At a normal family dinner with several members of our family and guests, we began with an appetizer of carciofi Siciliani (stuffed artichokes, see one of my earliest articles for the recipe) accompanied by a 2017 DOC Urra Di Mare, a 100% Sauvignon Blanc grape wine. This 13% alcohol wine was fermented and aged in stainless steel for three months and then aged in the bottle for another four months. The resulting wine was a pale straw yellow in color, had a very fruity nose and finished medium smooth. Everyone liked this light and fruity offering and I rated it an 89/90.
With the main course – a combination of stuffed mirliton (a New Orleans favorite) and marinated flank steak – we tried the award-winning 2014 DOC Cartagho, a 14% alcohol, 100% Nero D’Avila grape wine. The Cartagho is macerated for 8-10 days at 22-25°C. Aging takes place in oak barriques for 12 months followed by a further four months in the bottle. This wine had a complex nose with a dark garnet color. It finished long and very smooth and I rated it a 93/94. It is an excellent example of high quality Nero D’Avila and I recommend it highly.
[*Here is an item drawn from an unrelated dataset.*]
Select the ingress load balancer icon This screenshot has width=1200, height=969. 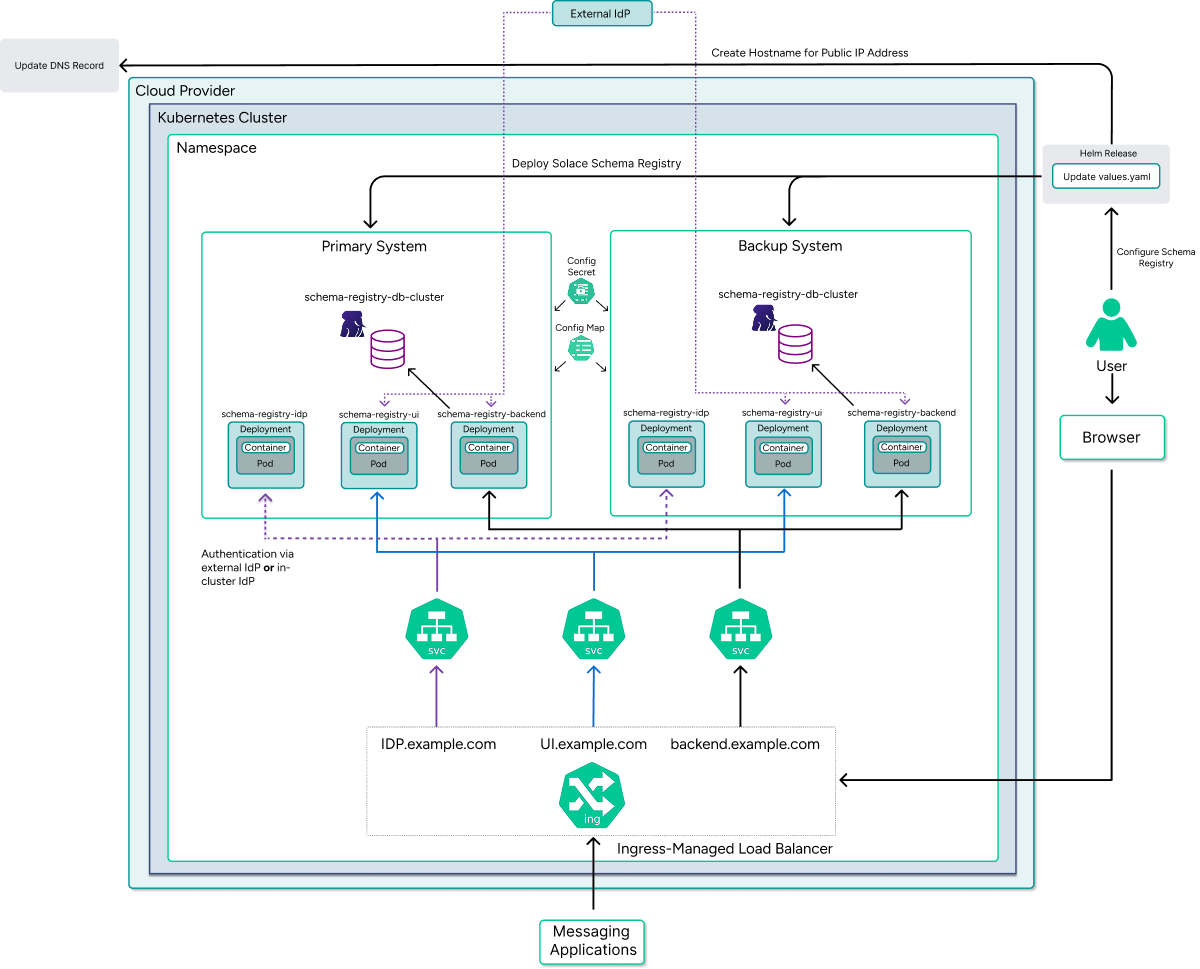(592, 799)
The last wine, tried at a later date with pork cutlets as the main dish, was a 2017 DOC Costadune, a 13.5% alcohol, 100% Nero D’Avila grape wine. Almost purple in color with a slight leather nose, this wine had a medium but reasonably smooth finish. The maceration procedure is the same as for Cartagho, but aging is only for three months in stainless steel followed by three months in the bottle. I rated this wine an 88, but I believe it will improve with some aging.
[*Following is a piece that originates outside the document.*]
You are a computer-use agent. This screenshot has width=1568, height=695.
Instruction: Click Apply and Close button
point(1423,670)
Mandrarossa offers a number of other wines made from indigenous Sicilian grapes, other Italian grapes and also French varietals. I hope one day to try more of these wines as the three I have tasted were good to very good. Mandrarossa is imported in the U.S. by Palm Bay International.
Thanks to Annalisa Chiavazza, media relations specialist at Well Com, the Italian PR representative for Cantine Settesoli SCA’s Mandrarossa wines, who sent me some of these wines to taste.